**To do**
Look below for the lines from the one with "The height and width of the screenshot is (574, 761)." to the one with "Task: Select the 'hook' tag in the tooltip", and copy exactly those lines, both ends included.

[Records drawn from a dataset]

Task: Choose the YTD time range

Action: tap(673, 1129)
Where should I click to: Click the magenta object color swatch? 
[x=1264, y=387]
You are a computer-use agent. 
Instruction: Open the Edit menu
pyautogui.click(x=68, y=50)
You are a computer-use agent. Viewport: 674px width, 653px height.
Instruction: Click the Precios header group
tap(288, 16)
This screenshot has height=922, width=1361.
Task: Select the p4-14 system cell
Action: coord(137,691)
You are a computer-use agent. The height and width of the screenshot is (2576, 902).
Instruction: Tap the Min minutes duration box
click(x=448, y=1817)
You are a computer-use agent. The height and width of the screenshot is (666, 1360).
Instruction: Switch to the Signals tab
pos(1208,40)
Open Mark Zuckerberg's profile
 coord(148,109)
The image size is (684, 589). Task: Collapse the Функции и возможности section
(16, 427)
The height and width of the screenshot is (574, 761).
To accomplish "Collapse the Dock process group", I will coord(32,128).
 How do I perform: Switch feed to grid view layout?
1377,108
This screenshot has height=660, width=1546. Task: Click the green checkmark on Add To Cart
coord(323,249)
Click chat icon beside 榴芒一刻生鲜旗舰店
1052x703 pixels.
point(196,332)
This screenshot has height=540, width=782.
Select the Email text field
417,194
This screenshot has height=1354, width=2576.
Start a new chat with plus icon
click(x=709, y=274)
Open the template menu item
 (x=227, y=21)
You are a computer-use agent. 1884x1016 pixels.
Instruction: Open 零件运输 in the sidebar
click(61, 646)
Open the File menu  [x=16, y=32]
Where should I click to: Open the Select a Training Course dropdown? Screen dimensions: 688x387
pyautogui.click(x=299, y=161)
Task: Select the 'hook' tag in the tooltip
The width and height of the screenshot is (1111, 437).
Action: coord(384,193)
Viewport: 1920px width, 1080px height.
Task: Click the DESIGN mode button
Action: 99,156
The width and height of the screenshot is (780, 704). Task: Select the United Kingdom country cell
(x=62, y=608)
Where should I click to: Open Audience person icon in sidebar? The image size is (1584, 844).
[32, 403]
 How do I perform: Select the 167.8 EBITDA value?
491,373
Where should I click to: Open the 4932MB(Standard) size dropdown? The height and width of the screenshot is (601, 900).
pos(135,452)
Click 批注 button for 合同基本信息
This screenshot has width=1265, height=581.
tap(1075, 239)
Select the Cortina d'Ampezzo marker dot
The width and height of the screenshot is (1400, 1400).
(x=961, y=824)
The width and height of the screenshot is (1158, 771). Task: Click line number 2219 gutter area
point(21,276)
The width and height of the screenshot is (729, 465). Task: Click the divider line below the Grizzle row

**Exercise solution**
The height and width of the screenshot is (574, 761).
To accomplish "Collapse the Dock process group", I will coord(32,128).
 How do I perform: Switch feed to grid view layout?
1377,108
This screenshot has height=660, width=1546. Task: Click the green checkmark on Add To Cart
coord(323,249)
Click chat icon beside 榴芒一刻生鲜旗舰店
1052x703 pixels.
point(196,332)
This screenshot has height=540, width=782.
Select the Email text field
417,194
This screenshot has height=1354, width=2576.
Start a new chat with plus icon
click(x=709, y=274)
Open the template menu item
 (x=227, y=21)
You are a computer-use agent. 1884x1016 pixels.
Instruction: Open 零件运输 in the sidebar
click(61, 646)
Open the File menu  [x=16, y=32]
Where should I click to: Open the Select a Training Course dropdown? Screen dimensions: 688x387
pyautogui.click(x=299, y=161)
Task: Select the 'hook' tag in the tooltip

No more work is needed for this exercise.